The intermediate violations added further concern. Sewage or wastewater was not being properly disposed of, a condition that introduces fecal contamination risk throughout the facility. Multi-use utensils were not properly cleaned. Cold holding equipment was inadequate, meaning the physical infrastructure to keep food safe was itself failing.
Fourteen violations in a single visit. The restaurant remained open.
What These Violations Mean
The illness-reporting failure is worth dwelling on. When a food worker has norovirus and continues handling food without reporting symptoms, a single shift can expose dozens of customers. Norovirus spreads through contact with contaminated surfaces and food, and it takes fewer than 20 viral particles to cause infection. The failure at Tiago's Tacos was not a paperwork issue. It was a gap in the one system designed to stop a sick employee from becoming a public health event.
The handwashing citations compound that risk directly. Inspectors cited both the adequacy of handwashing and the technique used, meaning the problem was documented at two levels. A worker who attempts to wash hands but does so incorrectly still transfers pathogens. Combined with the illness-reporting failure, these three violations describe a facility where contaminated hands were in contact with food with no reliable intervention.
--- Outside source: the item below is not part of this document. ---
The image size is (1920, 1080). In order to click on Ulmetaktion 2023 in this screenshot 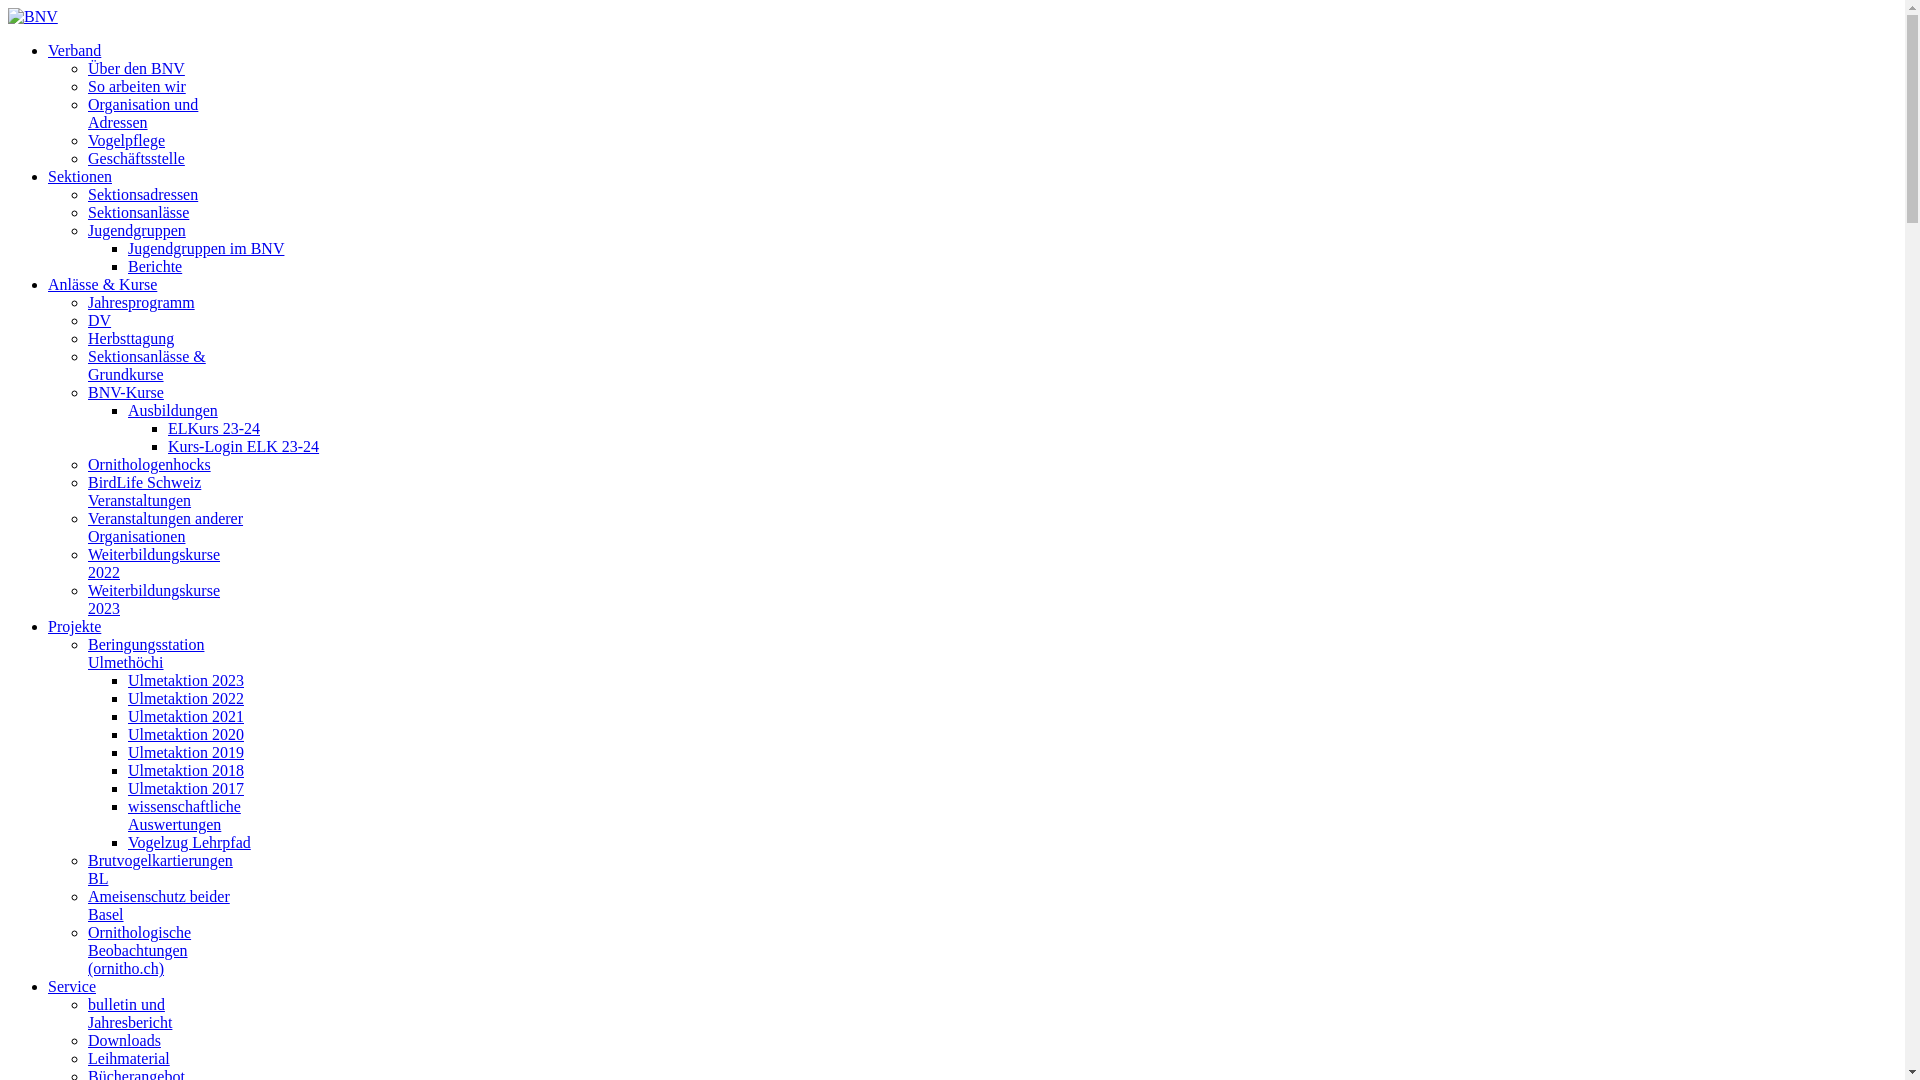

The undercooking and parasite destruction citations add a second independent pathway to illness. A customer who ordered fish or poultry on June 12 had no assurance that either had reached a temperature sufficient to kill Salmonella, Anisakis, or Trichinella. The shellfish traceability failure means that if someone became ill from oysters or clams served that day, investigators would have no records to trace the source.
Improperly stored toxic substances represent a different category of harm entirely. Chemical contamination from cleaners or pesticides stored near food does not require a pathogen. It requires only a spill or a mislabeled container.
The Longer Record
June 12 was not the first difficult inspection at this address. State records show five prior inspections going back to February 2024, and the pattern across those visits is one of escalation, not correction.
The earliest inspection on record, in February 2024, produced zero high-severity violations and one intermediate. Eight months later, in October 2024, there was one high-severity violation. By February 2025, there were two. By October 2025, three.
Then the count jumped. The March 2026 inspection, just three months before June 12, produced nine high-severity violations and four intermediate ones. The June inspection exceeded that, reaching eleven high-severity citations and three intermediate ones.
Across all six inspections, the facility has accumulated 52 total violations on record. It has never been emergency-closed.
The Facility Remained Open
Florida's emergency closure authority is triggered when an inspector determines that conditions pose an immediate threat to public health. Eleven high-severity violations, including sick employees handling food, undercooking, improper toxic storage, and sewage disposal failures, did not meet that threshold on June 12.
The record shows a facility that logged zero high-severity violations two years ago and now logs them by the dozen. The most recent inspection documented more serious violations than any prior visit in its history.
Tiago's Tacos on SW 160th Street was open for business after the inspector left.